An STC link is established between an initiator and a target robot by the means of an iterative elimination process. We assume a set C:={c1,...,c_s: s >= 3} of distinct signals. The set C consists of signal c1, used to initialize and terminate the elimination process, and of the subset C_s:={c_2, ...,c_s} that contains the signals used in the iterative elimination process. In the heterogeneous multirobot system considered in the study, RGB colors are used to define the sets as C:={red,blue, green} and C_s:={blue, green}. The initiator robot initializes the elimination process by emitting the signal c1. The robots that perceive the c1 signal enter the elimination process by acknowledging with c2. Then, the initiator robot starts the elimination process by emitting a matching handshake signal c2. At each iteration, robots still in the process individually choose a signal to emit from the set C_s. The initiator robot responds by matching the signal emitted by the target robot. At the end of the iteration, only those robots whose signal match that of the initiator robot remain in the process. The other (non-matching) robots no longer emit any signal, and thus take take no further part in the selection process. The elimination process continues until the target robot is the only robot remaining. At this point, the initiator robot indicates the termination of the elimination process by repeating c1. The target robot acknowledges the termination by signaling c1. The initiator robot has now established an STC link to the target robot.

In multirobot systems, spatially targeted messages often need to be conveyed to groups of robots. In this section, we present an extension to our protocol that allows an initiator robot (the AR.Drone in our case) to expand an existing one-to-one STC link to a one-to-many link. To communicate with a group of co-located robots, the initiator first establishes a one-to-one STC link to a favorably located robot and then iteratively expands the link to include more neighbors. Note that we are not interested in which individual robots are in the target group, but only in the size of the group and its spatial cohesiveness. We validate the model using simulation-based studies and extensive experimentation on real robots. We present the results of our scalability studies. Finally, we present an experiment exemplifying the usefulness of one-to-many STC in real world tasks.

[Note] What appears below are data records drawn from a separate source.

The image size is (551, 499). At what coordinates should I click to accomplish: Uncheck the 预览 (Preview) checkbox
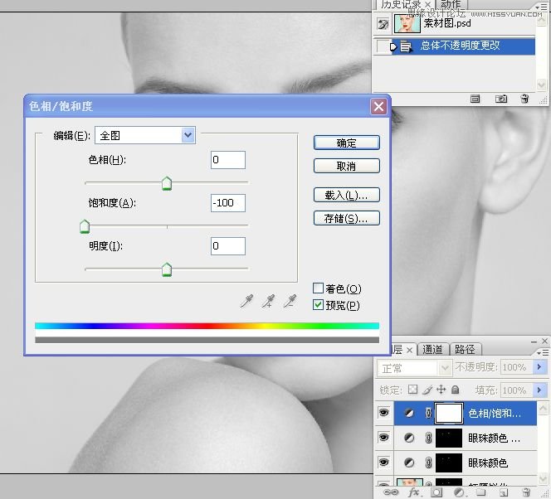tap(318, 305)
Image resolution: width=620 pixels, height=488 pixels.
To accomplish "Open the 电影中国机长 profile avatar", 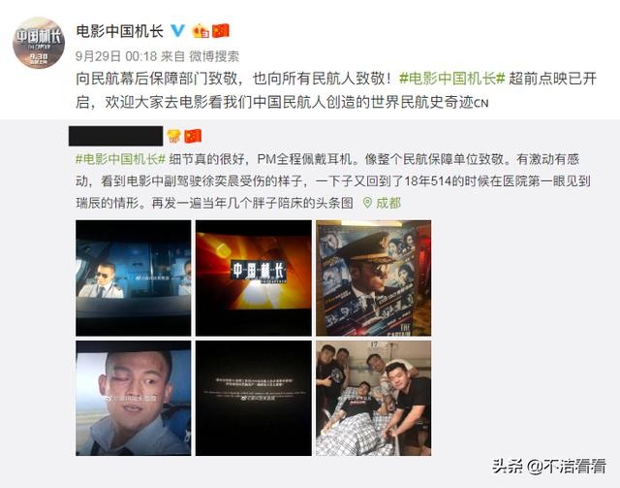I will pyautogui.click(x=39, y=43).
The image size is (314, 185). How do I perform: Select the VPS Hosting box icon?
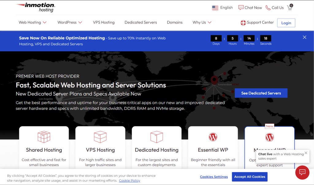[x=100, y=137]
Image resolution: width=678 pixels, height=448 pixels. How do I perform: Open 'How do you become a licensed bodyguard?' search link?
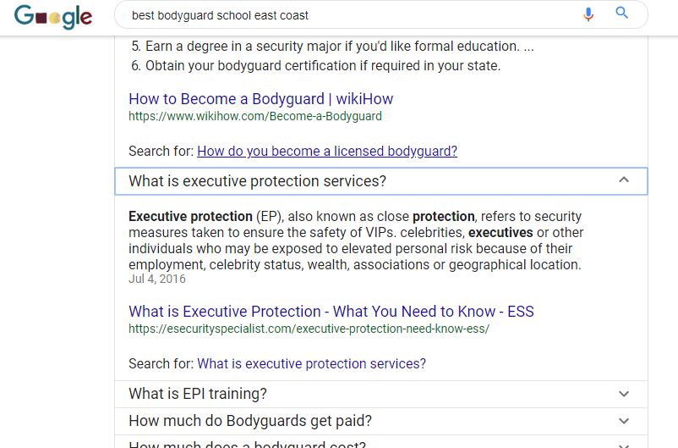pyautogui.click(x=327, y=151)
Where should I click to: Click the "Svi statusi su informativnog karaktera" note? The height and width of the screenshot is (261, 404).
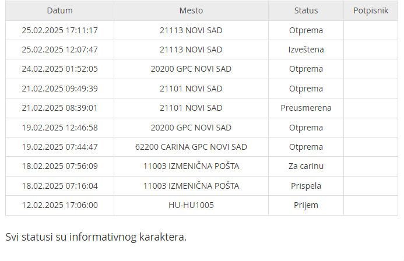click(96, 237)
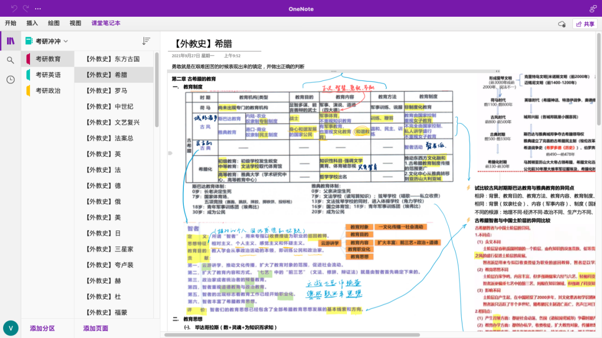Image resolution: width=602 pixels, height=338 pixels.
Task: Click the sort pages icon
Action: coord(146,41)
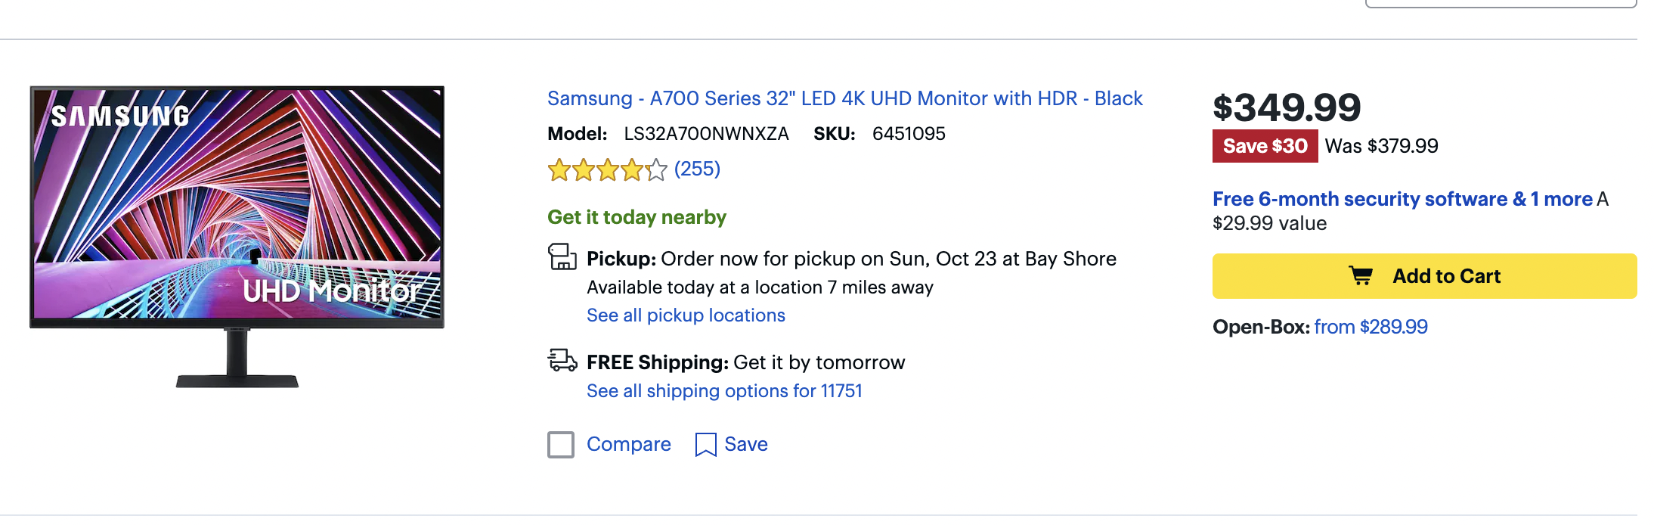The image size is (1654, 525).
Task: Click the Compare label text
Action: coord(628,444)
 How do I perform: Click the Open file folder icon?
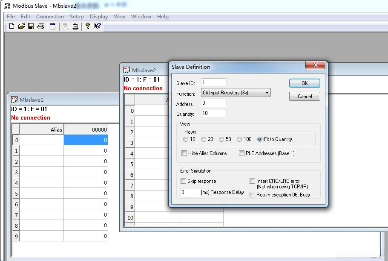pyautogui.click(x=21, y=26)
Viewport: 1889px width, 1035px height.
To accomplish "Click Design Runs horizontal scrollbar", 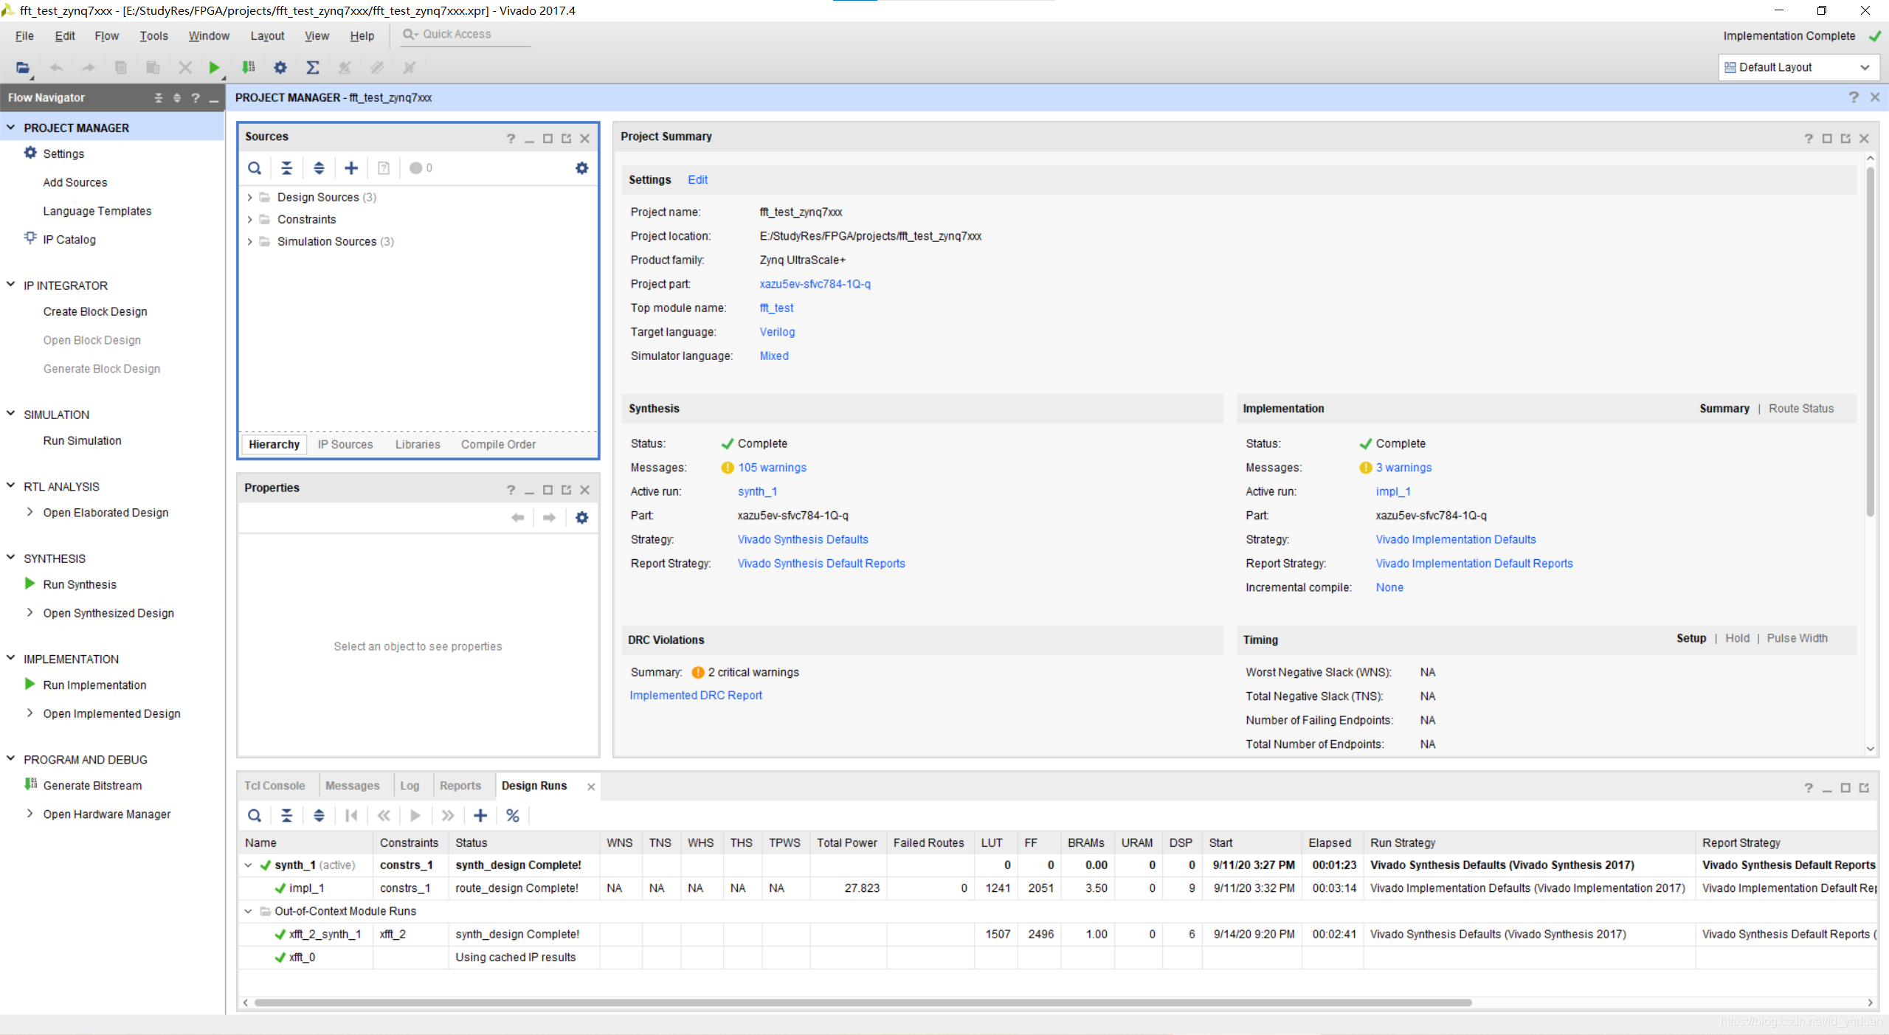I will tap(862, 1003).
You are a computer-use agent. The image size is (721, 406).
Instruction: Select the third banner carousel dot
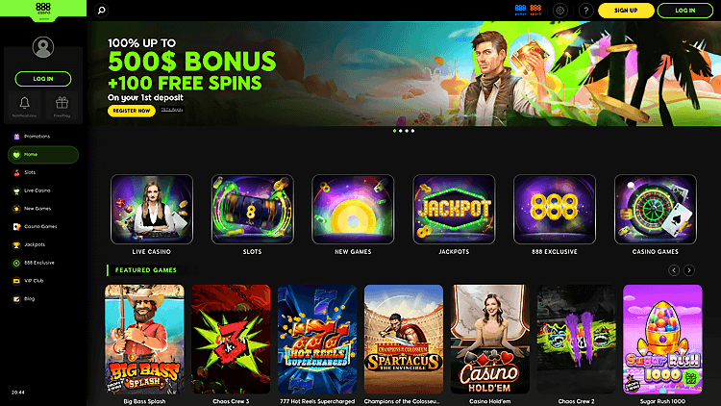[407, 131]
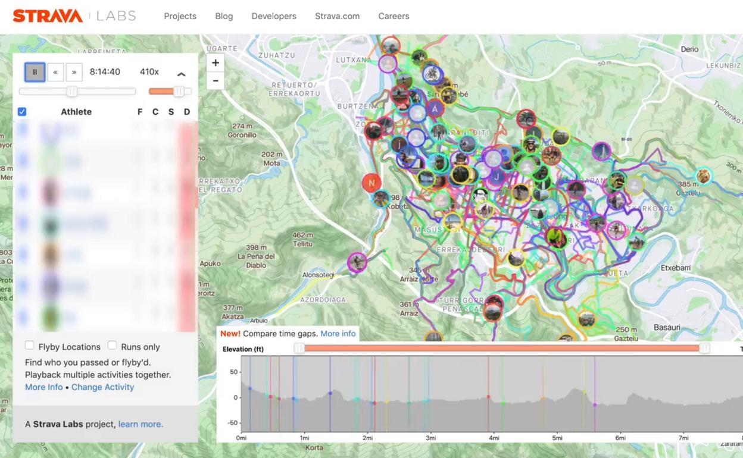Open the Projects menu item
This screenshot has height=458, width=743.
[x=180, y=16]
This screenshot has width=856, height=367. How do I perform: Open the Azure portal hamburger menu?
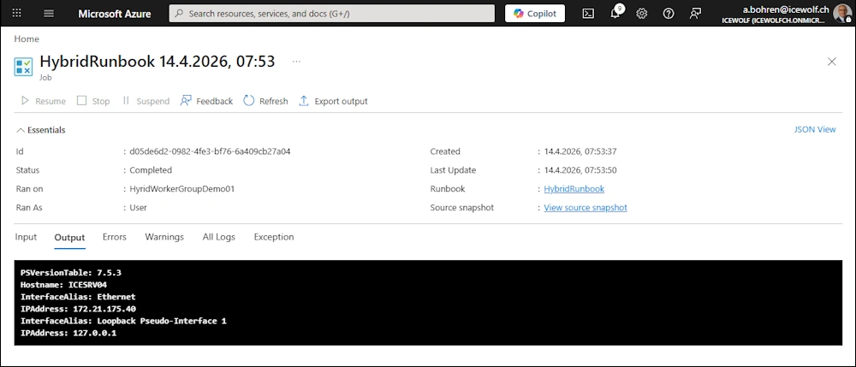pyautogui.click(x=49, y=14)
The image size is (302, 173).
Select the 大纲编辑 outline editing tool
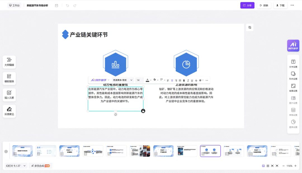(x=9, y=62)
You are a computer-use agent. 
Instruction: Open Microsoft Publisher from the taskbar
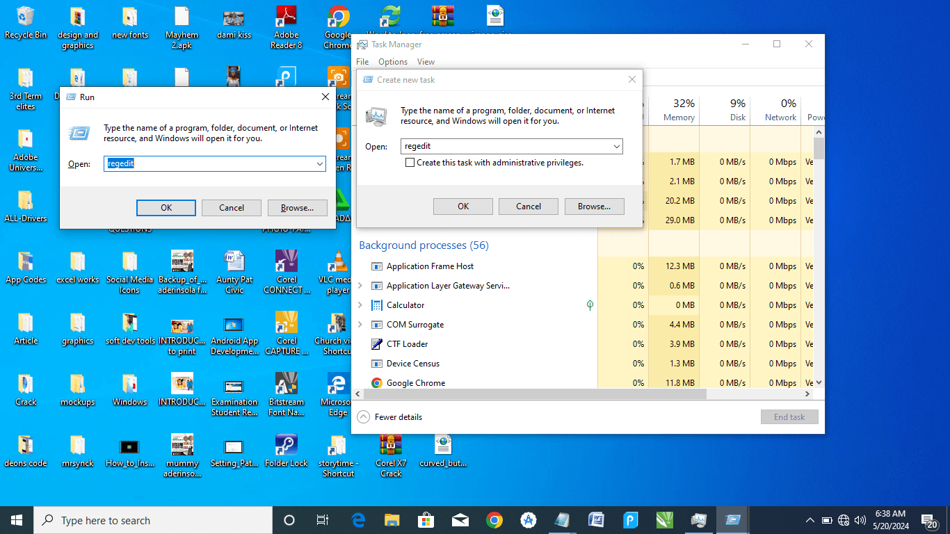[629, 520]
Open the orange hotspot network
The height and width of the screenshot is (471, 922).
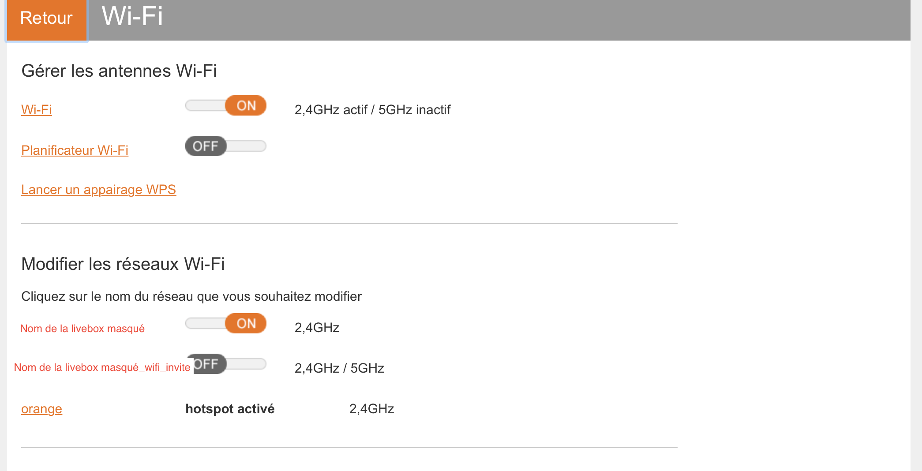tap(41, 409)
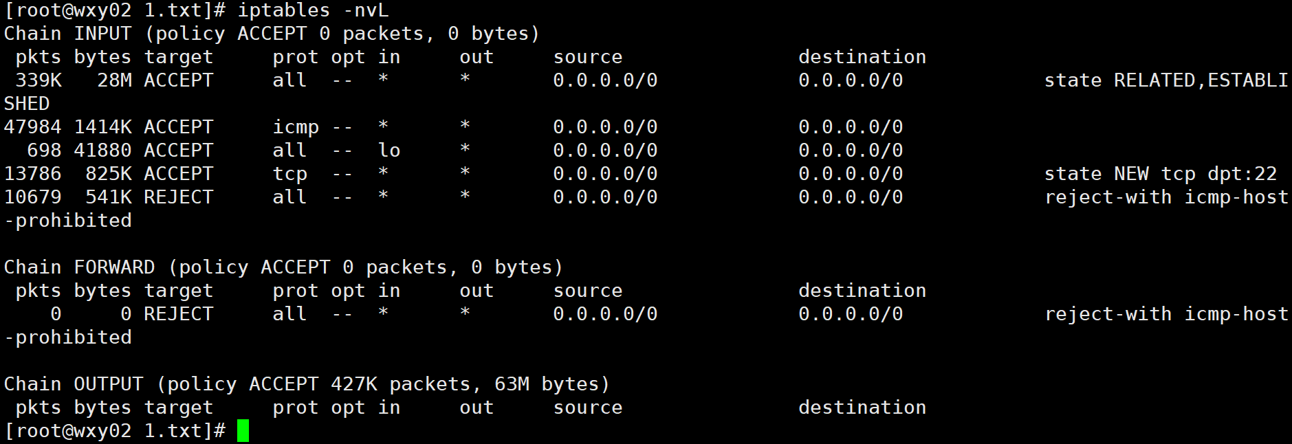Viewport: 1292px width, 444px height.
Task: Click the 10679 packet count
Action: coord(32,197)
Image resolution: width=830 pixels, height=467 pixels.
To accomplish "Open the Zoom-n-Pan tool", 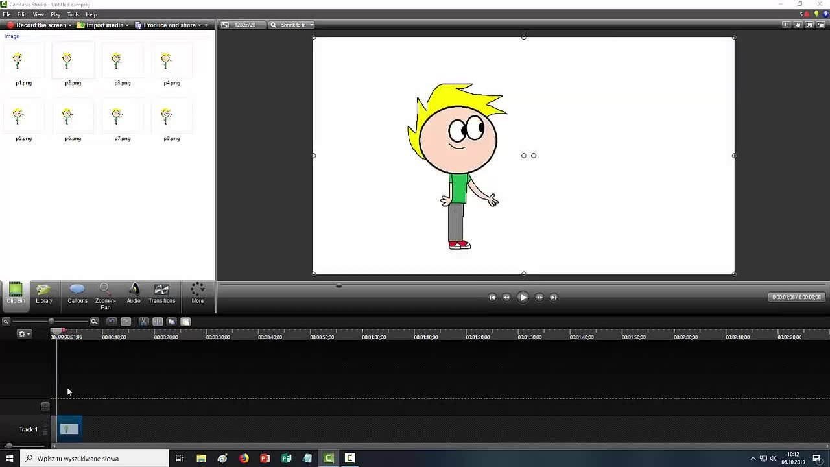I will [x=105, y=296].
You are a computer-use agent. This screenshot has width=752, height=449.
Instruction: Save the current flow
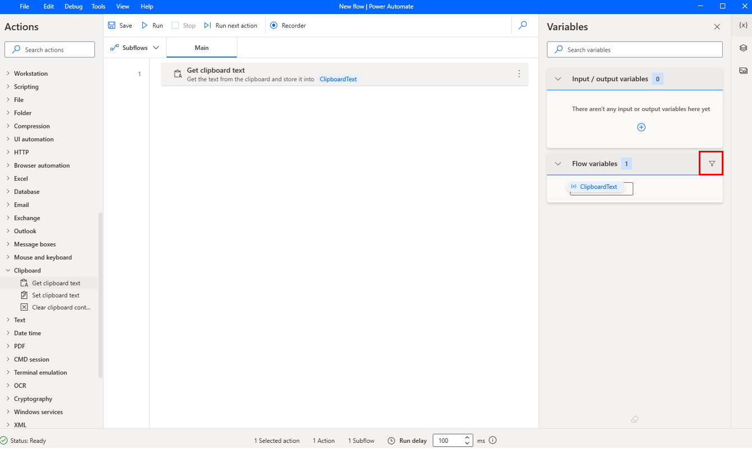coord(120,25)
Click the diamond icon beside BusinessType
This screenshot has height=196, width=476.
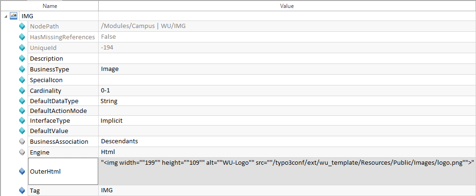pos(22,69)
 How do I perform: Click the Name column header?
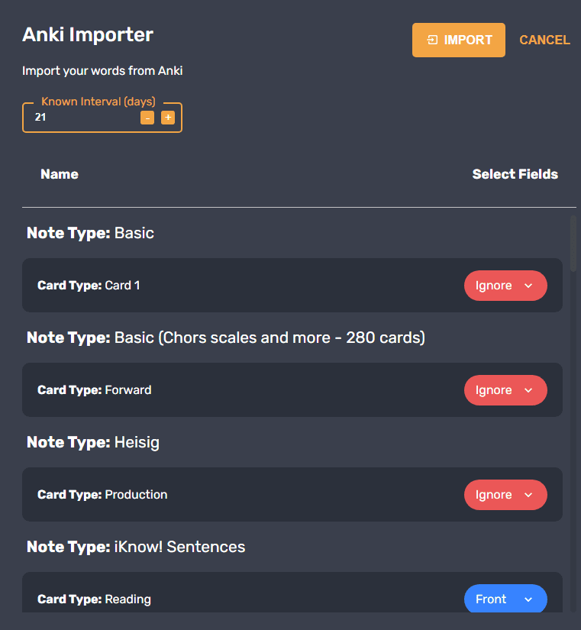(59, 174)
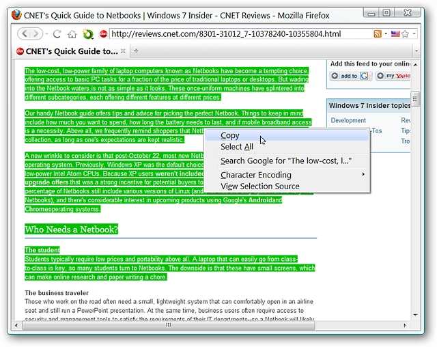Viewport: 437px width, 347px height.
Task: Click the Forward arrow button
Action: [x=36, y=33]
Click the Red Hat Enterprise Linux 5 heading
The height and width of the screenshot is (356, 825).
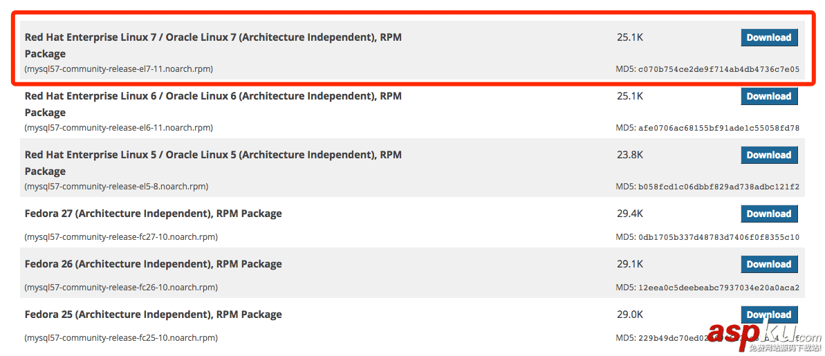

Given a set C:={c1,c2,c3} of distinct signals, a one-to-one STC link between an initiator and a target robot can be expanded into a one-to-many STC link through an iterative growth process. At the start of the process, the target robot is the only member of the target group. At each iteration, the initiator robot may emit the signal c3 to request a growth of the target group. From the robots that perceive this signal, those that have a target group member within perception range respond with signal c2. We refer to these robots as candidate robots. Next, each candidate robot determines if any other robot is located between itself and the closest target group member, and if so, leaves the process. We refer to the remaining candidate robots as closest candidate robots. This exclusion mechanism amongst the candidate robots ensures the spatial cohesiveness of the target group. The closest candidate robots communicate their candidacies to the initiator robot by emitting c3. If the number of the closest candidate robots plus the number of current group members (hereafter referred to as the "potential target group size") exceeds target group size, the initiator robot issues the signal c2 to request the closest candidate robots to relinquish their candidacies probabilistically. The c2 signal is issued until the potential target group size is smaller or equal to the target group size. Otherwise, if the potential target group size does not exceed the target group size, the initiator robots grants group membership to the closest candidate robots by emitting c1. Hence, the initiator robot may halt the growth process at an intermediate group size that is smaller than the target group size. If the intermediate group size is smaller than the target group size, the initiator robot restarts the growth process around the intermediate group. This incremental growth is repeated until the target group size is reached.